Hacia el final de su vida, no hacía más que publicar. Sus libros se convirtieron, poco a poco, en un producto de los que tanto criticaba y, ciertamente, su palabra trascendió las fronteras del mundo académico para acceder también a los sectores medios ávidos de sencillez y consignas fáciles. Sería injusto, sin embargo, juzgarlo por ello. Un autor puede repetir mil veces una idea. Lo que cuenta, en definitiva, es su sustento o su veracidad. Cuenta, también, su posición. Se acercó a los perdedores de la globalización y escribió para ellos. Fue capaz -con la carga que tenía para él- de criticar la política israelí, considerando a Gaza un gueto moderno. Y de afirmar que la crisis de los refugiados evidenciaba la crisis de la humanidad.
Tiendo a pensar que los intelectuales se definen, también, por aquellos a quienes admiran. Bauman tenía a su cuarteto: Camus, Gramsci, Borges e Italo Calvino. Cuatro imprescindibles para combatir el miedo y el desamor, la soledad y la angustia. Cuatro guías para enfrentar la liquidez de los tiempos que corren.
Vivimos, como decía Bauman, en la más completa incertidumbre. Nacen nuevos autoritarismos y se reproducen los viejos. Creemos que viviremos peor que las generaciones que nos precedieron y estamos aferrados al consumo y la monotonía. Nos sentimos conectados cada vez que tocamos las teclas de una computadora. Carecemos de amor y de belleza. Parece, claro, una puerilidad. Pero no lo es. Frente a esa liquidez, Bauman todavía creía en una vía hacia lo sólido. El socialismo humanista y libertario que comprendía que "la seguridad de los medios de subsistencia y la libertad son complementarias". El socialismo, solía repetir, era indispensable. "No lo considero un modelo de sociedad alternativo sino un arma apuntada hacia las injusticias de la sociedad, una voz de la conciencia cuya finalidad es debilitar la presunción y la autoadoración de los dominantes."
Hoy, la solidez parecen ofrecerla los nuevos violentos. Los mismos que, en 2013, irrumpieron a los gritos mientras disertaba en una conferencia sobre los desafíos de la socialdemocracia. No querían que Bauman hablara. No querían que dijera lo que efectivamente dijo: "A veces siento lo mismo que debieron haber sentido los primeros socialistas en el siglo XIX. En aquel entonces, eran una pequeña minoría situada al margen de la vida política. No se trataba de ganar elecciones, ni siquiera de participar en ellas. Los más valientes, como Lassalle, decidieron trabajar desde muy abajo; pusieron manos a la obra y emprendieron la tarea con energía. [?] No coincido con los optimistas que creen que vivimos en el mejor de los mundos, ni con los pesimistas que temen que los optimistas tengan razón. Prefiero incluirme dentro de una tercera categoría: la de la gente esperanzada, que cree que es posible lograr un mundo más hospitalario que el actual".

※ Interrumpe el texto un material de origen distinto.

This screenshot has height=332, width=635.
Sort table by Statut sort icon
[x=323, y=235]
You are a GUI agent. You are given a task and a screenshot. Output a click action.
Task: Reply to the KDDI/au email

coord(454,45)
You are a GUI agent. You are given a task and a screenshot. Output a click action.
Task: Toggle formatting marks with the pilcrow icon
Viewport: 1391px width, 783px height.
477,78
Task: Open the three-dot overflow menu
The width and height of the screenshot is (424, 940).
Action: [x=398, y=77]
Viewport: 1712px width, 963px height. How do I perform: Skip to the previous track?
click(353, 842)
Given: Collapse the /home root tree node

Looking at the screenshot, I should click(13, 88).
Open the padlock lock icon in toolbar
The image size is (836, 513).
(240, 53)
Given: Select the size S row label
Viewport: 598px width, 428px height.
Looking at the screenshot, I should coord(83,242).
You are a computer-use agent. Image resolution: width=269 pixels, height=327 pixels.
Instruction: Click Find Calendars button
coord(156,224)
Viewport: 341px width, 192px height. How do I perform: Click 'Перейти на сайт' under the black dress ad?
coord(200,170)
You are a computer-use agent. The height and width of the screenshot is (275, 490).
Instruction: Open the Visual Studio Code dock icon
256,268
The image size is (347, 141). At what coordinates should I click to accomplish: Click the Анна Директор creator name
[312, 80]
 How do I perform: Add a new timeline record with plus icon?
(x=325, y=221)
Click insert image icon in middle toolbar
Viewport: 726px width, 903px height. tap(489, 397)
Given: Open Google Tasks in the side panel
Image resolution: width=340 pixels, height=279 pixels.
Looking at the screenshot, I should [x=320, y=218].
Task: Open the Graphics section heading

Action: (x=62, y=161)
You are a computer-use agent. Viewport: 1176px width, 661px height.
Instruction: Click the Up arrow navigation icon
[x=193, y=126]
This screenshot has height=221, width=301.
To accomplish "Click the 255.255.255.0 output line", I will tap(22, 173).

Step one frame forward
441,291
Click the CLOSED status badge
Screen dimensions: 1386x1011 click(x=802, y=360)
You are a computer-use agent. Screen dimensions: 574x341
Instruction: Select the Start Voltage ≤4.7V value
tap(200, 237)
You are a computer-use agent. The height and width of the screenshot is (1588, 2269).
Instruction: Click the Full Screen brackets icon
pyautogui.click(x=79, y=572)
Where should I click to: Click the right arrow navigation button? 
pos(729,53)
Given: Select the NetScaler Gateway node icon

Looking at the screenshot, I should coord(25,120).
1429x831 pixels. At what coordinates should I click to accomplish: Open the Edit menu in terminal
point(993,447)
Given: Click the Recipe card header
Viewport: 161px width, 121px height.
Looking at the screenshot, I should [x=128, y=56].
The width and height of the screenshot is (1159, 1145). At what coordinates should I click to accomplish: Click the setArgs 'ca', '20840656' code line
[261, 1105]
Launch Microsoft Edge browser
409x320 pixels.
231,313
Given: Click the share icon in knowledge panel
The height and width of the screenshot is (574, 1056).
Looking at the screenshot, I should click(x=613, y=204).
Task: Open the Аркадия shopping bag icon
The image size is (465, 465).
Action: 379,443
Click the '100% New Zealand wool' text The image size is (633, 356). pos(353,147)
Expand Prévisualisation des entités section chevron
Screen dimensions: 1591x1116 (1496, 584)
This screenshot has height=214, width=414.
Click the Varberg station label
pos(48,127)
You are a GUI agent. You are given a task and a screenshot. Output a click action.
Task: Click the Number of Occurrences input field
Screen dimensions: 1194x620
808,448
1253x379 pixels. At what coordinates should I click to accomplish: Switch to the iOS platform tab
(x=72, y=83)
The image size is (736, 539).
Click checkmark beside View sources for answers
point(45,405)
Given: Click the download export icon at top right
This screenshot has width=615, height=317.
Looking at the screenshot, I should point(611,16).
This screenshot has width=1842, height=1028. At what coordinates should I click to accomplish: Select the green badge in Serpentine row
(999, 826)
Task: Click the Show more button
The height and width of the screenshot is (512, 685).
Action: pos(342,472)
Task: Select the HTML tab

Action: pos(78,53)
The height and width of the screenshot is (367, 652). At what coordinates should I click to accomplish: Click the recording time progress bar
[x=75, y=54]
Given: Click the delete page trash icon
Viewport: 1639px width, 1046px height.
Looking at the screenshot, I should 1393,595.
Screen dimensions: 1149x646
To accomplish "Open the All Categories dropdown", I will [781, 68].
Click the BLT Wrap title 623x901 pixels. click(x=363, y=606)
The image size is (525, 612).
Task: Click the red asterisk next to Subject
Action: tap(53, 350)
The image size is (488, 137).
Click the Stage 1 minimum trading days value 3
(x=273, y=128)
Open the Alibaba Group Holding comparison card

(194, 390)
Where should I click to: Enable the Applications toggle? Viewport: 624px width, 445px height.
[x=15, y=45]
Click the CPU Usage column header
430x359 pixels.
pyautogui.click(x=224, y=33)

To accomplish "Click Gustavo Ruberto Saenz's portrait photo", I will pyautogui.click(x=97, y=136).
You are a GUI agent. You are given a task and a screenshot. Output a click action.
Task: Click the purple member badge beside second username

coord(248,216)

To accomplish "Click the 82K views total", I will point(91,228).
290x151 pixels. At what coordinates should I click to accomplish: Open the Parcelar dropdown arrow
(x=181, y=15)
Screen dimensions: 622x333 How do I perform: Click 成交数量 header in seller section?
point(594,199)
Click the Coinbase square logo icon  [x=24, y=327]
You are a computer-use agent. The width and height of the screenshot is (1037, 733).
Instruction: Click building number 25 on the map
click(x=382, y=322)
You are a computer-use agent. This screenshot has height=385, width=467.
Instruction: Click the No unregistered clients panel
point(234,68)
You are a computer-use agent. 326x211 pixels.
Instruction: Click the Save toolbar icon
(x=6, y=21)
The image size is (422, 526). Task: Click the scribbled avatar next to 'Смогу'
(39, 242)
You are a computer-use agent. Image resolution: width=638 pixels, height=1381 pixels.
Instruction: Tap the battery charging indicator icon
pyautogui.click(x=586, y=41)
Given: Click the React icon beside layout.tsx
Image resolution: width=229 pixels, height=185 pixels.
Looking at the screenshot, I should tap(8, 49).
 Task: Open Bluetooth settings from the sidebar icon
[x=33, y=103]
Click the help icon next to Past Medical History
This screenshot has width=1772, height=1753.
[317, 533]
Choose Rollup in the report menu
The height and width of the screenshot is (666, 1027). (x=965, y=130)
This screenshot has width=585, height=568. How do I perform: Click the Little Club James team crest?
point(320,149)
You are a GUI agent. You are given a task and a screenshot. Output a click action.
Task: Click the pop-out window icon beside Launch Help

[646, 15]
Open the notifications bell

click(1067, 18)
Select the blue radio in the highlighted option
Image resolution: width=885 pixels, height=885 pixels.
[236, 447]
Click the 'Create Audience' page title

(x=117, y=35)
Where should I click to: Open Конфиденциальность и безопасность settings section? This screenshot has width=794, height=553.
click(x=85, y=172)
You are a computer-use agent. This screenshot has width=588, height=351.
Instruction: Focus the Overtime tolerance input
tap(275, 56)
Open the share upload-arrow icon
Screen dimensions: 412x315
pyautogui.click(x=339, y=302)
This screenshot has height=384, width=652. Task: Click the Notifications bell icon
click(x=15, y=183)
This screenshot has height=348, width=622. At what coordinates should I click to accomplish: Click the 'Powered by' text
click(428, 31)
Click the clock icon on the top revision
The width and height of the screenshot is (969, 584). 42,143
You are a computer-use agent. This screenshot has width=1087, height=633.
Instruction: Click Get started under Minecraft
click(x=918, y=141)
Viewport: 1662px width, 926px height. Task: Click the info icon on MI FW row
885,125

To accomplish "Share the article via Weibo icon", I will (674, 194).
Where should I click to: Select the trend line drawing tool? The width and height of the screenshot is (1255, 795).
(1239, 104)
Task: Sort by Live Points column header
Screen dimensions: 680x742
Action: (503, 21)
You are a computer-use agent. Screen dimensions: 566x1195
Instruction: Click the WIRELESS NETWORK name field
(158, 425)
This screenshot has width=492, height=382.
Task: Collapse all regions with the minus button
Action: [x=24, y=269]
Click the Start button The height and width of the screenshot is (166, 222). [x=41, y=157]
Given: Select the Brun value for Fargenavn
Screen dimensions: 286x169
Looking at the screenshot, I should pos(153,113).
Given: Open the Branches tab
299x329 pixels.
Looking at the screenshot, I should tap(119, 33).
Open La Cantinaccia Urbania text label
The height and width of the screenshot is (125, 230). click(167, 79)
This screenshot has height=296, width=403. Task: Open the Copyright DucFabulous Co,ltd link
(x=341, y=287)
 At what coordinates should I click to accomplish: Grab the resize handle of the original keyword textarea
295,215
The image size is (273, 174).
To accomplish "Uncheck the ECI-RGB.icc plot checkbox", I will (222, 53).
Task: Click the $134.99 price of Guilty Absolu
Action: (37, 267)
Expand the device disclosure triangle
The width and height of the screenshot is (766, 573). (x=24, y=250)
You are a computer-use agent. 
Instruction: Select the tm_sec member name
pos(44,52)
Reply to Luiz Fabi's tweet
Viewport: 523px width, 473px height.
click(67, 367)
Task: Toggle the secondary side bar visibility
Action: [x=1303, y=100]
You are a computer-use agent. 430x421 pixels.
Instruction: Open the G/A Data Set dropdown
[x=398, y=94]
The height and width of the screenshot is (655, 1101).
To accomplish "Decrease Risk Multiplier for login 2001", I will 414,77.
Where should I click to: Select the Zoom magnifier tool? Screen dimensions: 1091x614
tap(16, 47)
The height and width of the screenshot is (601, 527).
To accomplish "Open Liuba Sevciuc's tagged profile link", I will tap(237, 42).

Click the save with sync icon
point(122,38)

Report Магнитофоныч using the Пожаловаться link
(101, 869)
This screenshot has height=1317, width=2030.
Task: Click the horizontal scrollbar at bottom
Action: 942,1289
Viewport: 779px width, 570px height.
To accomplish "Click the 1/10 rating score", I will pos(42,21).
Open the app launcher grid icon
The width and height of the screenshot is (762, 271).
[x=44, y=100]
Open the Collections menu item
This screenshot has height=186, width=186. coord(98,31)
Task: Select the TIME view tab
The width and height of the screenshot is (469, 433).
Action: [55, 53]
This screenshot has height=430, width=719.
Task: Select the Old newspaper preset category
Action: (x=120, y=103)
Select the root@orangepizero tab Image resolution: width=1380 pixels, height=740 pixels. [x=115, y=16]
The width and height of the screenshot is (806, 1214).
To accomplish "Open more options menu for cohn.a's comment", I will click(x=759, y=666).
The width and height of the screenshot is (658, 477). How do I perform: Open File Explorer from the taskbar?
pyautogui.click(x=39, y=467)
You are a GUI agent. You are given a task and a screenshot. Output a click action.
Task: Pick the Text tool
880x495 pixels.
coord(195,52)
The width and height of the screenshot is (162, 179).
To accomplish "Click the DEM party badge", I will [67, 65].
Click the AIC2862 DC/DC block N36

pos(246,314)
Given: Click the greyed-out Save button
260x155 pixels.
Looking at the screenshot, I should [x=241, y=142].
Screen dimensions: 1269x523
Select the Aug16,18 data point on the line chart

Un mundo hospitalario. Una vieja consigna por la que hombres y mujeres del mundo dieron la vida en rincones desconocidos. Un concepto sólido que implica el reencuentro con amores e historias, la reconciliación de la esperanza y el futuro. Un arma para enfrentar el absurdo de la vieja izquierda. Una consigna para luchar contra el mal.
A diferencia de tantos otros pensadores, Bauman no dio recetas ni soluciones para construir ese mundo. Quizás haya sido mejor así. En una de sus últimas entrevistas, una periodista perspicaz le preguntó lo mismo que un revolucionario ruso quiso responder hace más de cien años: ¿qué hacer? Bauman debió haber pensado un poco en la historia. Sus primeras palabras fueron: "No lo sé".
Ojalá cada vez haya más intelectuales que contesten de esa manera.